[To do] The line containing "The height and width of the screenshot is (480, 522)." and every line after it, through the end of the records below, are to be reproduced exactly, with the pictures left out.

Collected data entries
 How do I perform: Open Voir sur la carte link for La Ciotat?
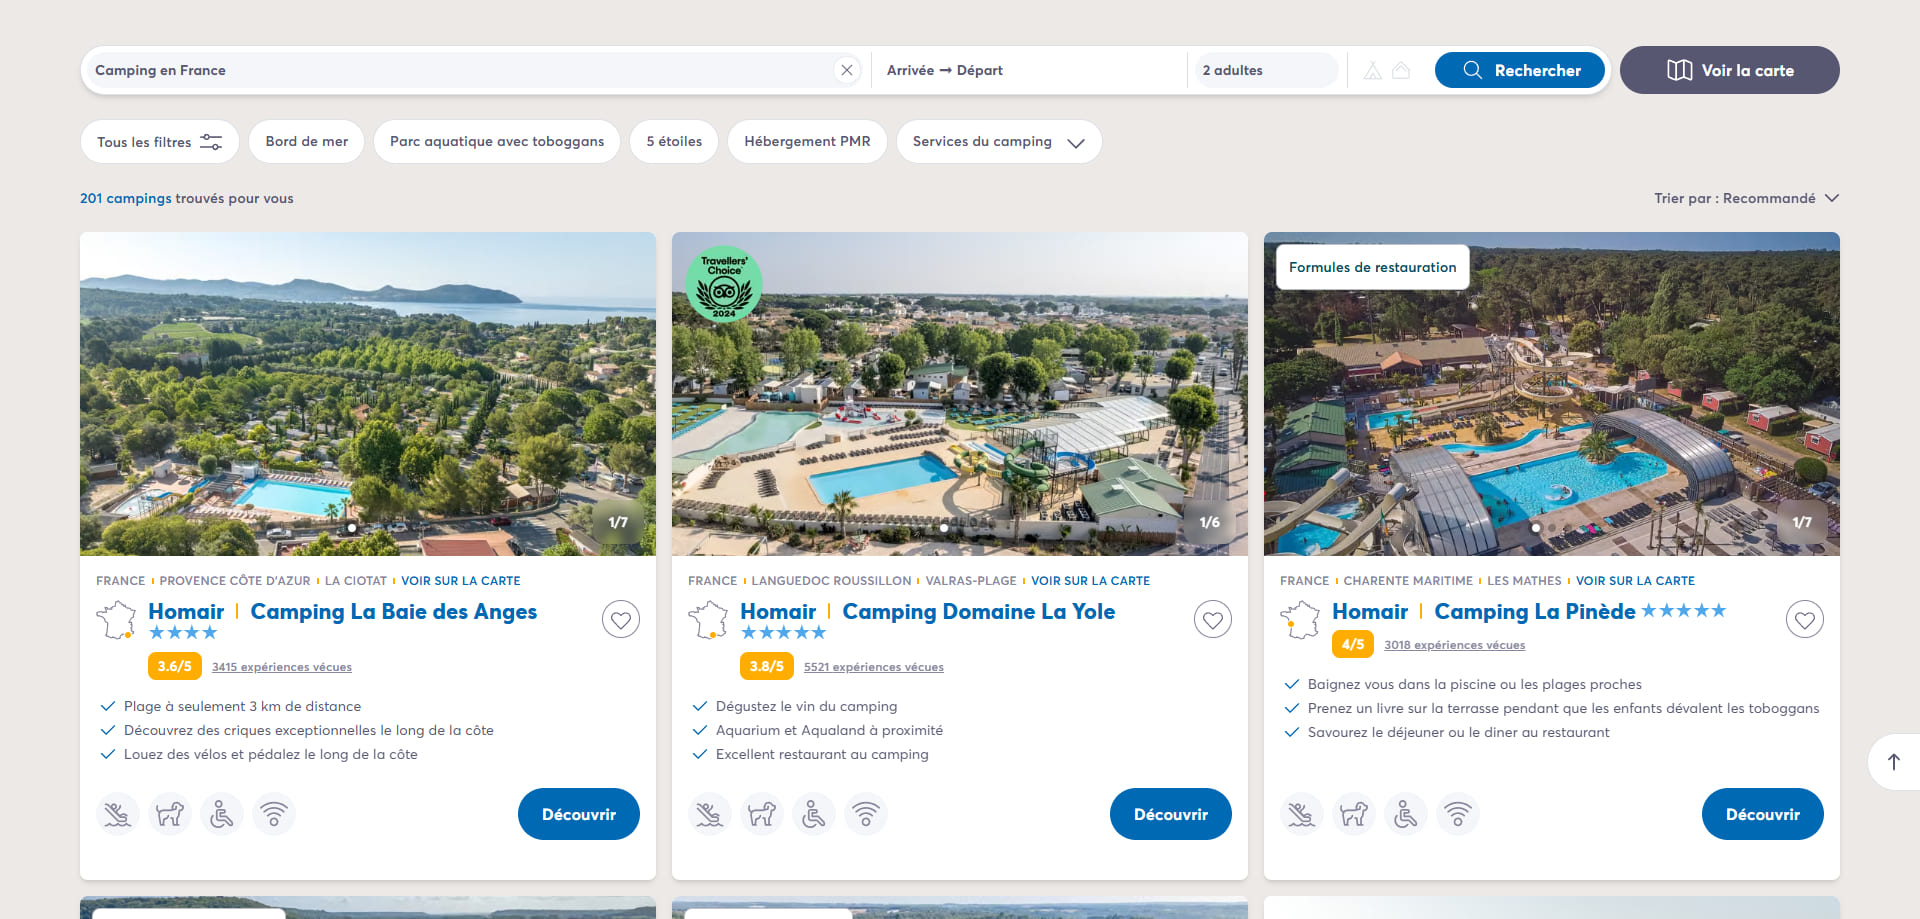(x=461, y=581)
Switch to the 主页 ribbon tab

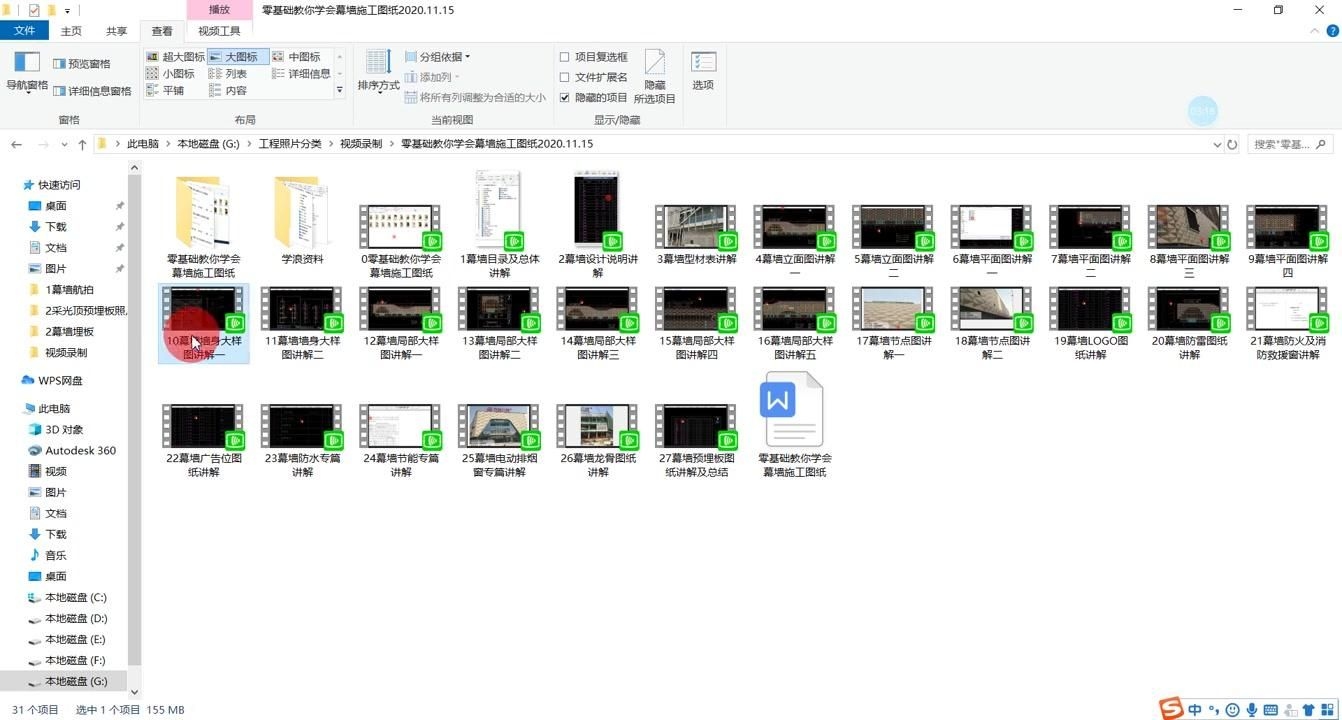[71, 31]
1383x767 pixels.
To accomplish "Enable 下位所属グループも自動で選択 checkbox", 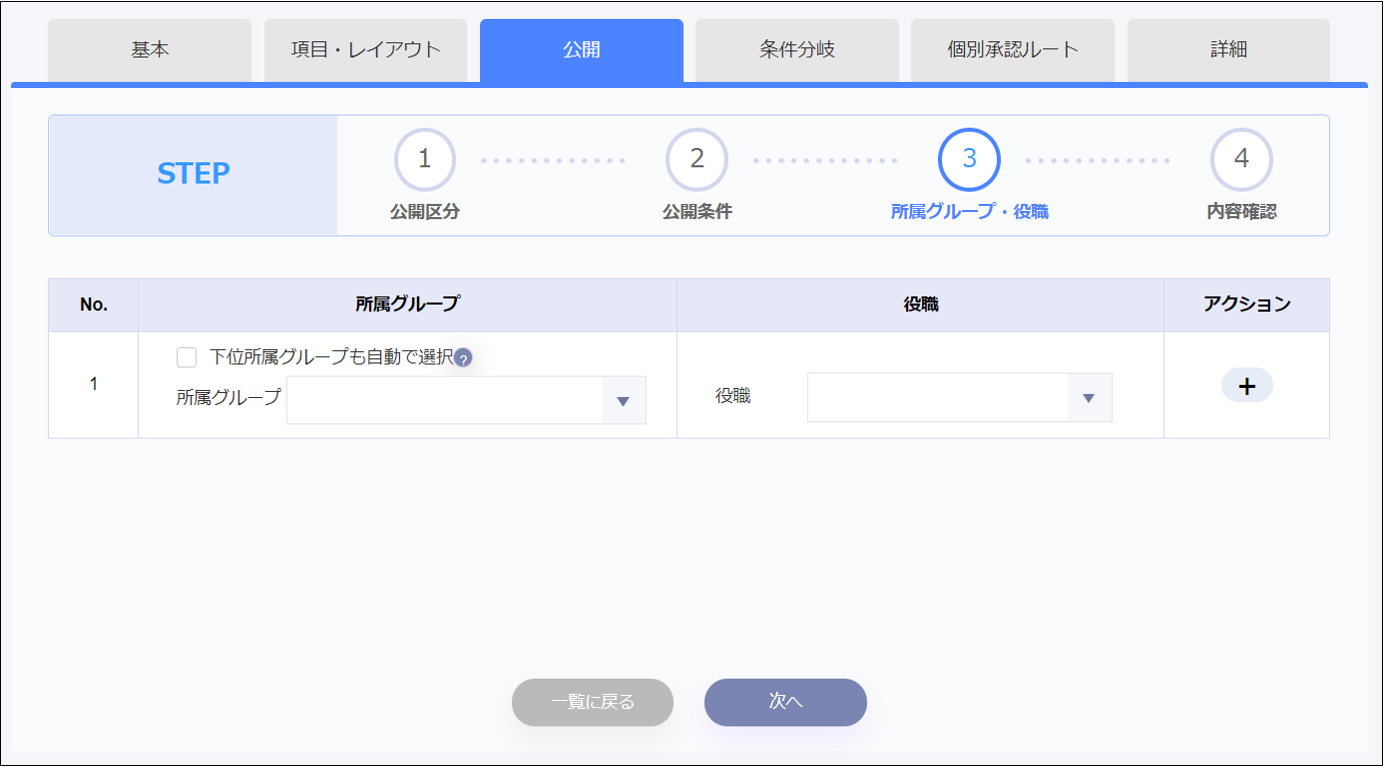I will tap(187, 358).
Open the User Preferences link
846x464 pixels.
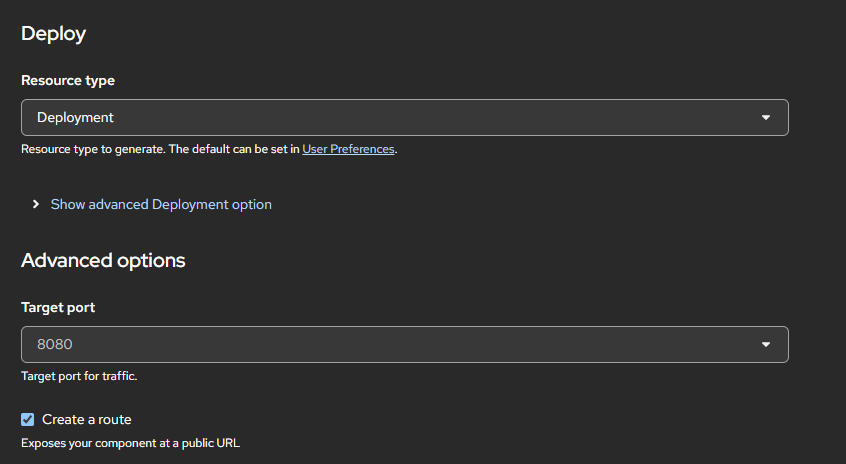(x=348, y=150)
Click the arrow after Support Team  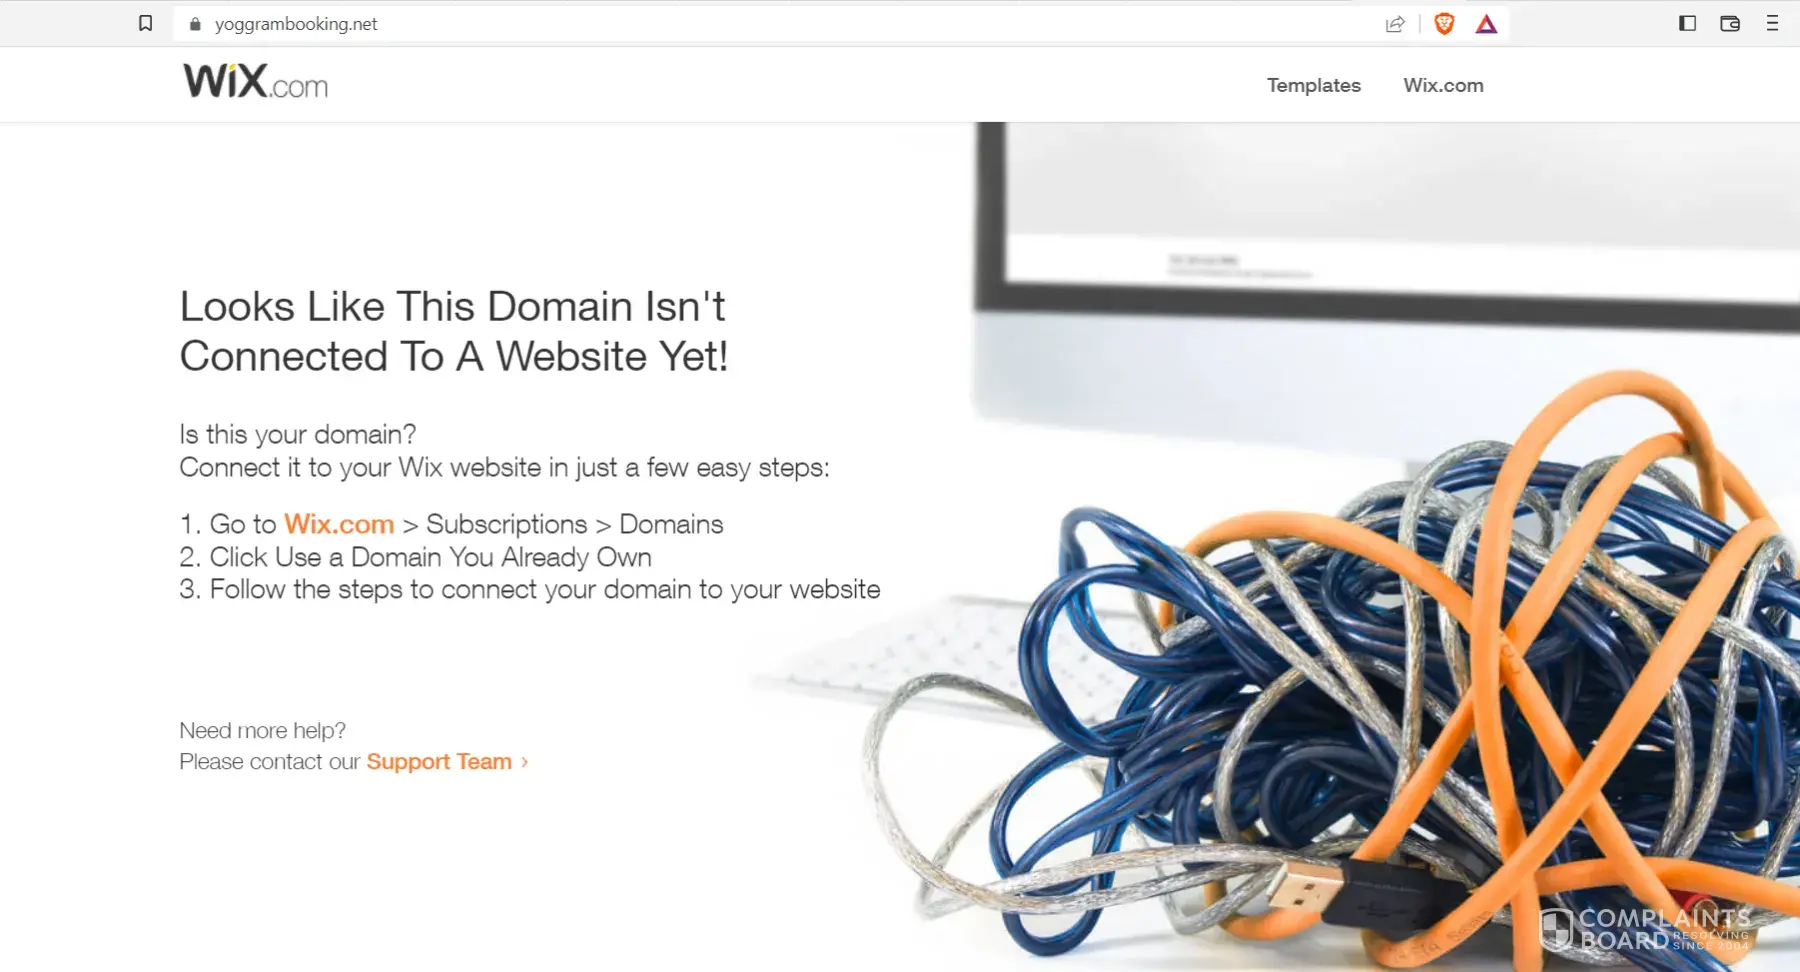pyautogui.click(x=524, y=762)
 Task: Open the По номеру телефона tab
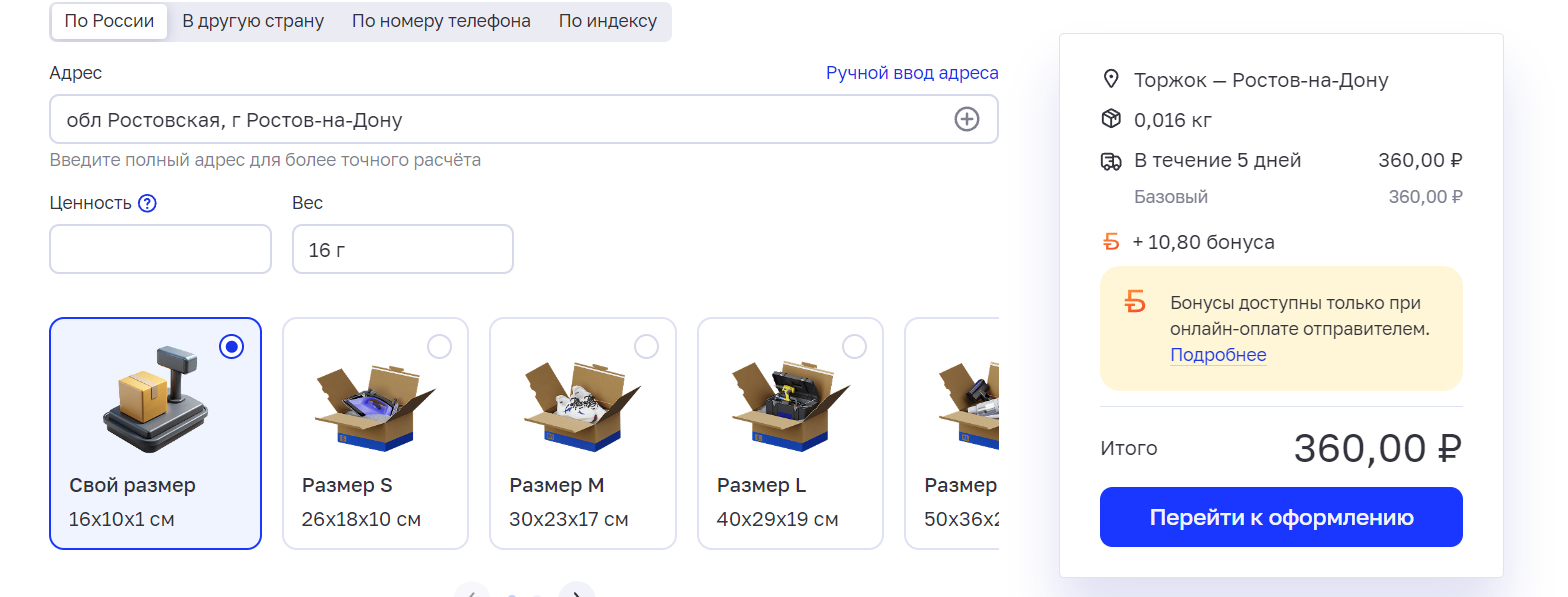pyautogui.click(x=441, y=21)
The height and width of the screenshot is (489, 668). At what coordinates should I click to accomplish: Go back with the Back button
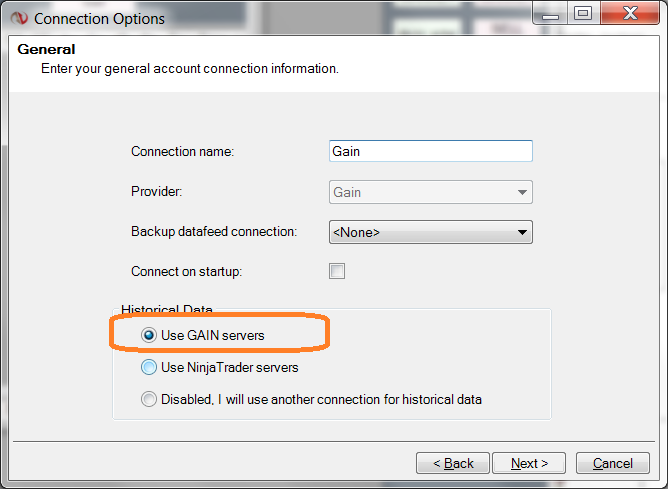click(453, 463)
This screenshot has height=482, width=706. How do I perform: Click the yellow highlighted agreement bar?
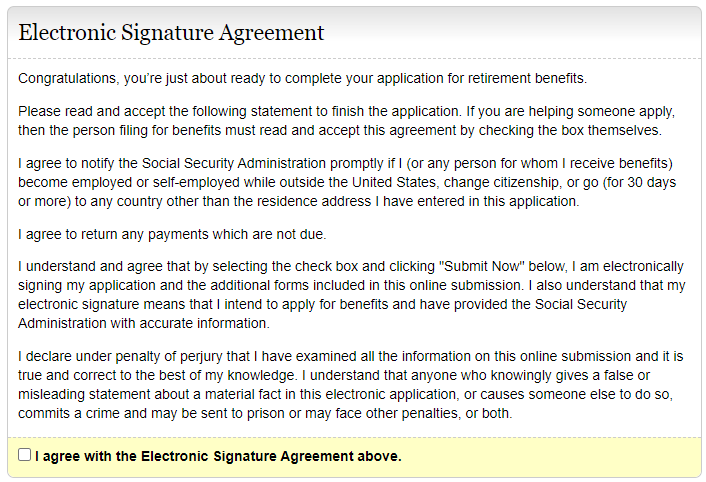pos(550,457)
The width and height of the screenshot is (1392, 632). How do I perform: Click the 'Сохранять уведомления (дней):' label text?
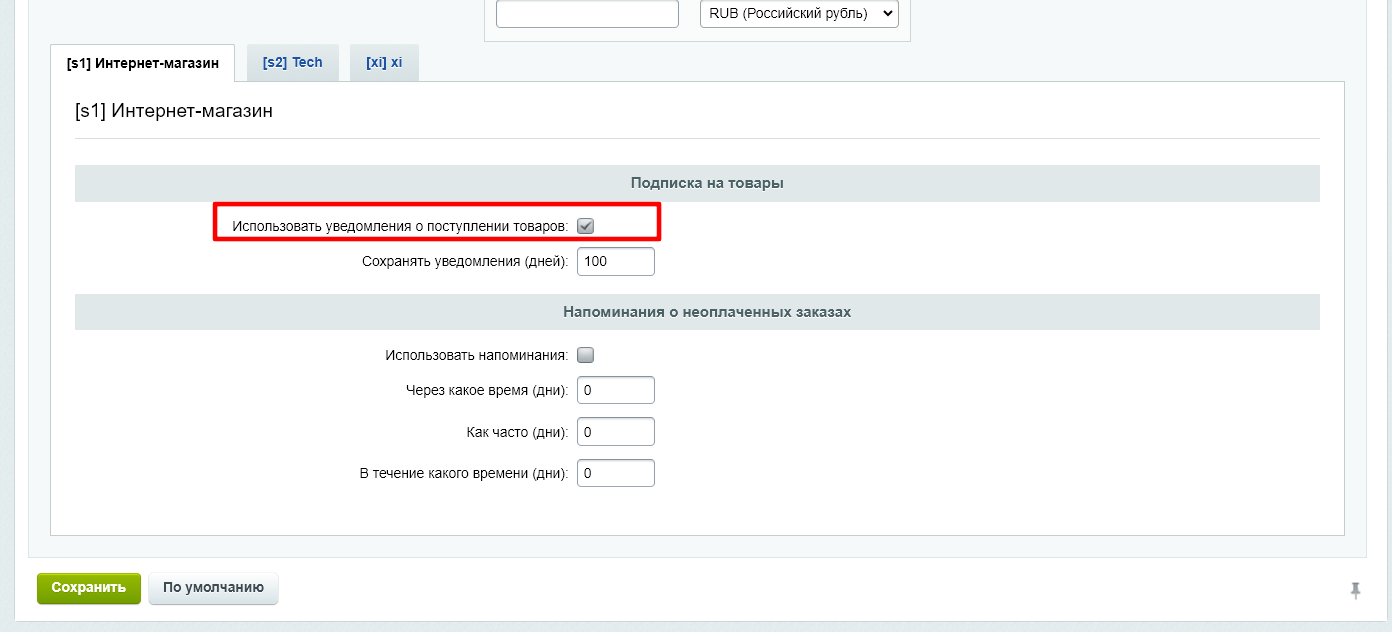[465, 262]
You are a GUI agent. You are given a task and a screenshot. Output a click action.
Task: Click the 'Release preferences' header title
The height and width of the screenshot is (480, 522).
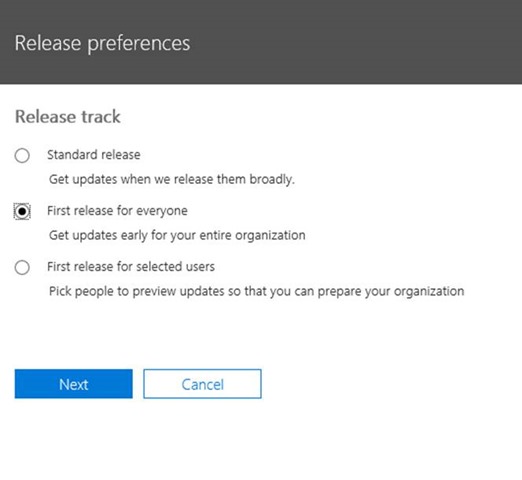(x=102, y=43)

[Output for this exercise]
The height and width of the screenshot is (480, 522).
(x=102, y=43)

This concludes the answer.